Large Scale Pronunciation Comparison

TitleLarge Scale Pronunciation Comparison
Publication TypePresentation
Year of Publication2008
Conference NameSymposium Taal- en Spraakvariatie
AuthorsLeinonen, Therese, and John Nerbonne
PublisherNederlandse Vereniging voor Fonetische Wetenschappen
Conference LocationAmsterdam, The Netherlands

For many reasons it is desirable to be able to measure the phonetic (dis)similarity of two pronunciations automatically. While most dialectology and sociolinguistics focuses on single "shibboleths", large-scale comparison holds the promise of including much more material, of assessing the importance of single differences, and perhaps even allowing the formulation of general laws. But it requires automatic procedures to be feasible.

In this talk we sketch two approaches and problems in the research program aiming to measure pronunciation dissimilarity automatically. One approach is to measure dissimilarity based on phonetic transcriptions. While this risks "carrying" transcriber errors, it benefits from the implicit focus on the phonetic quality on the part of the transcribers. A puzzle at present is the question of how to include more phonetic sensitivity into the measurements. Current attempts fail, perhaps because the large numbers compensate sufficiently for missing sensitivity, but perhaps for other reasons as well.

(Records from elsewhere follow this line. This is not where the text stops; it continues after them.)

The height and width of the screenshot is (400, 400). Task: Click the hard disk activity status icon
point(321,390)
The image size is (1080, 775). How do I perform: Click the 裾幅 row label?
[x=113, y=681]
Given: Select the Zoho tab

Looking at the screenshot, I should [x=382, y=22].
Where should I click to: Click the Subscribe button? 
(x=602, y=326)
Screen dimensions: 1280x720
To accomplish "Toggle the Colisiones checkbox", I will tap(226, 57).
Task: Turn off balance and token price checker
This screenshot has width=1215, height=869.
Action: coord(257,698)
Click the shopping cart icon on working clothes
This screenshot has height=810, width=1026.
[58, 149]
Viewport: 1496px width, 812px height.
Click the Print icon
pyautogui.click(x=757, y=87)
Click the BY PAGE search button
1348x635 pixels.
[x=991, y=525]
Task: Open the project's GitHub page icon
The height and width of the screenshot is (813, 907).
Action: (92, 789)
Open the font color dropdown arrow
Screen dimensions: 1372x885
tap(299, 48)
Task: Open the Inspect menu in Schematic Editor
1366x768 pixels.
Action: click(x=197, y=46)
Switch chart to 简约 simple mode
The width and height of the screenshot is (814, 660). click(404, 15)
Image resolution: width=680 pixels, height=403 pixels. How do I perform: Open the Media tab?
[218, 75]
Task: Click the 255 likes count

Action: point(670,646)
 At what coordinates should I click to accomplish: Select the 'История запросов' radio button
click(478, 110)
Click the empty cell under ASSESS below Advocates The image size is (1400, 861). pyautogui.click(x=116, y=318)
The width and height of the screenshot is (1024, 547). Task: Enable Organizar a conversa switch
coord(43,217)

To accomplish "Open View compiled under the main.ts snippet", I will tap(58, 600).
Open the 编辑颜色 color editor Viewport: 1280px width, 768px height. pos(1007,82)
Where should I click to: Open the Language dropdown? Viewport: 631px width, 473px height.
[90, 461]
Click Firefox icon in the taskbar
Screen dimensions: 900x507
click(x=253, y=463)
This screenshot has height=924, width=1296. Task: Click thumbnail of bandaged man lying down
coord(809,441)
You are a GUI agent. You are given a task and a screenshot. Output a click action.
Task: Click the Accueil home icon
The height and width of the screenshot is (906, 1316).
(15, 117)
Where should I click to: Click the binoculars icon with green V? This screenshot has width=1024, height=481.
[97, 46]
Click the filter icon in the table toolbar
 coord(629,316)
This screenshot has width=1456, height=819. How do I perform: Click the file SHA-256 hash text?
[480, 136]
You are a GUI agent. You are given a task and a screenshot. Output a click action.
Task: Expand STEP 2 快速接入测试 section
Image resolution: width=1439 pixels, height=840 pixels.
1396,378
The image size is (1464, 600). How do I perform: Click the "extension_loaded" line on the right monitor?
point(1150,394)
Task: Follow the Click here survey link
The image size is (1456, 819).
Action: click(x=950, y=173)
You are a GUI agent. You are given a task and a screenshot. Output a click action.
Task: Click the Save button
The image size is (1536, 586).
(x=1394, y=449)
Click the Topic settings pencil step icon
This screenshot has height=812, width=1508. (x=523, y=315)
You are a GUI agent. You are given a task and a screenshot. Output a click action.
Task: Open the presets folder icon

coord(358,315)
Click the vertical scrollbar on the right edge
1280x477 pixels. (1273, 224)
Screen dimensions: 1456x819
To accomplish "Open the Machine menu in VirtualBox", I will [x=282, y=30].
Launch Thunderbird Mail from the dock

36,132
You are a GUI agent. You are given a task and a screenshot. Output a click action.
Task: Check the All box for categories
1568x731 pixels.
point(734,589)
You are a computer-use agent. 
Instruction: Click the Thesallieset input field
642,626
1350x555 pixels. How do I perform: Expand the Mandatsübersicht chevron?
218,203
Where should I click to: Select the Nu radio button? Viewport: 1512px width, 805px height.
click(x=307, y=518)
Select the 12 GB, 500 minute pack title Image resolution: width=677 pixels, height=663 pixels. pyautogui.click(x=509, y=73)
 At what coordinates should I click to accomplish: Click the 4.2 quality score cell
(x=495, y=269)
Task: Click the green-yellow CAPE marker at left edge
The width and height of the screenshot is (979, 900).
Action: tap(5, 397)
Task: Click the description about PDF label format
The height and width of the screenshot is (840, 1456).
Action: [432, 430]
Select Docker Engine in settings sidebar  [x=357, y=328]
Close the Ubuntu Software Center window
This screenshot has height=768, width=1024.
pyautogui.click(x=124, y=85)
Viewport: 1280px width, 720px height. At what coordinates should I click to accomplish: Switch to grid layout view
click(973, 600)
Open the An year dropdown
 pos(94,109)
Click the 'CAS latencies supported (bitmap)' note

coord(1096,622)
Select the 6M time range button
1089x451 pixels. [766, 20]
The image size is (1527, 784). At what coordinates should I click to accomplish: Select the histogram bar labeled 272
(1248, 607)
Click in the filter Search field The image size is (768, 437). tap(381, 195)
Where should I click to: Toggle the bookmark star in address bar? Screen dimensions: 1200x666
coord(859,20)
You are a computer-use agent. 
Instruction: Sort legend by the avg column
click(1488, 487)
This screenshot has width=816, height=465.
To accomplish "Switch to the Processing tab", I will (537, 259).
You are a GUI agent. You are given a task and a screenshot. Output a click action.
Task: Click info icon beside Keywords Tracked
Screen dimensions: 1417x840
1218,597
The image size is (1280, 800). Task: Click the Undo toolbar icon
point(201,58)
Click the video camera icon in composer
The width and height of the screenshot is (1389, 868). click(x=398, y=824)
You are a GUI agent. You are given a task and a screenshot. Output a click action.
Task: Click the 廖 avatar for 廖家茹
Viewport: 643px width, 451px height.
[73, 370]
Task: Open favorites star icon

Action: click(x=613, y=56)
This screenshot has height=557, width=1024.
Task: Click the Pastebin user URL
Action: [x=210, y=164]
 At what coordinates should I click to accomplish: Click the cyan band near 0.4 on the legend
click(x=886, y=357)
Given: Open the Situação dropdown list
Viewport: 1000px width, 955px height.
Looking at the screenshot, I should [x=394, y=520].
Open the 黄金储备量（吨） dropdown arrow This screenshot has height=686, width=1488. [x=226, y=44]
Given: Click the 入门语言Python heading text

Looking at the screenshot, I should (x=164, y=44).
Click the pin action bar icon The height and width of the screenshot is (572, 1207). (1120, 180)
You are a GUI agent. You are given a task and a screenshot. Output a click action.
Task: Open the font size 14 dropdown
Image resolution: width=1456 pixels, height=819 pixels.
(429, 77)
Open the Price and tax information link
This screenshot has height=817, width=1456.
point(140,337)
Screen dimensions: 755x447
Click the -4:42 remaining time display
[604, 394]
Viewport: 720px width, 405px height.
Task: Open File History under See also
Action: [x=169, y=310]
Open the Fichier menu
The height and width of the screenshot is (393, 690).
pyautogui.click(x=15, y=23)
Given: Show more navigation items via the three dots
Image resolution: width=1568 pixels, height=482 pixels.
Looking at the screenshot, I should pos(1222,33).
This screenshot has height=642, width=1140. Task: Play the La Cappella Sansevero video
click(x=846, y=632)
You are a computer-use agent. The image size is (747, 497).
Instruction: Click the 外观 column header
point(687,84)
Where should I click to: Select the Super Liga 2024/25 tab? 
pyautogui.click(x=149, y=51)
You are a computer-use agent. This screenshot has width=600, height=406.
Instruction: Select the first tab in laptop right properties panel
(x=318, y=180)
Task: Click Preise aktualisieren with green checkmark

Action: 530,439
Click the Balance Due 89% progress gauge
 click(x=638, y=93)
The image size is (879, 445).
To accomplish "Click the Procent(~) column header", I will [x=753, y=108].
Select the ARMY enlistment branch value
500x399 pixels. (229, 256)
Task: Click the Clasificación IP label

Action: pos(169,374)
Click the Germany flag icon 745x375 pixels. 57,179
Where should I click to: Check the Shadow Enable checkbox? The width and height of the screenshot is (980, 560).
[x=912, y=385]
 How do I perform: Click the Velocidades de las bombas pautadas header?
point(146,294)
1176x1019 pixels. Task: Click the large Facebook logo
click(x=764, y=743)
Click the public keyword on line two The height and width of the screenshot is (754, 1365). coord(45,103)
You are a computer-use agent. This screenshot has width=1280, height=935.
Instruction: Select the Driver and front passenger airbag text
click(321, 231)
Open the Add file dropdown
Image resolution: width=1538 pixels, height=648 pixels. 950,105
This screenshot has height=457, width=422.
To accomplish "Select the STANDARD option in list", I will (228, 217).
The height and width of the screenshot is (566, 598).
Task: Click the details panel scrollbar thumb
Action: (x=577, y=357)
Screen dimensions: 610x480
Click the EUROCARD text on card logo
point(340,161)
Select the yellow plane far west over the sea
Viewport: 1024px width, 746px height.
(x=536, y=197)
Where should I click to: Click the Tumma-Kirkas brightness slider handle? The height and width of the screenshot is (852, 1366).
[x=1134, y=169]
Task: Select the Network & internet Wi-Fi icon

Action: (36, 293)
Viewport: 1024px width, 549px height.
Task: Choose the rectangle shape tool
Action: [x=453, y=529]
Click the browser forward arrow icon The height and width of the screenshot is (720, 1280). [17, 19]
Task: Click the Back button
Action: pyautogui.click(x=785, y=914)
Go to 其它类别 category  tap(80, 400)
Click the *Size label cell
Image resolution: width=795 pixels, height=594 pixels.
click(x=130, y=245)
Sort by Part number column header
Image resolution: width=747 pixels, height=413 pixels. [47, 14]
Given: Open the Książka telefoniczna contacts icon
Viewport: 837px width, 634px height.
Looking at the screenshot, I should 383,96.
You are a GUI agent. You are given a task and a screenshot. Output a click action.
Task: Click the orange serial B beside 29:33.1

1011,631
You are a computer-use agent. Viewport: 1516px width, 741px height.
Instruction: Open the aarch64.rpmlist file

The second approach is try to work on acoustic material directly, obviating the need for transcription. But this approach quickly requires techniques for abstracting phonetic quality from waveform, which, as phoneticians know, is no trivial task. Formant measurements need to be hand-corrected and is therefore not a suitable method if large amounts of data are to be analyzed. We use principal component analysis on the Bark-filtered spectra of vowels, which is an acoustic method that can be fully automatized. Normalizing for speaker-dependent variation becomes important when working directly with acoustic data. We average over a number of speakers per dialect in order to even out these speaker-specific differences. Subsequently Euclidean distance is used to measure the distance between vowels in different dialects.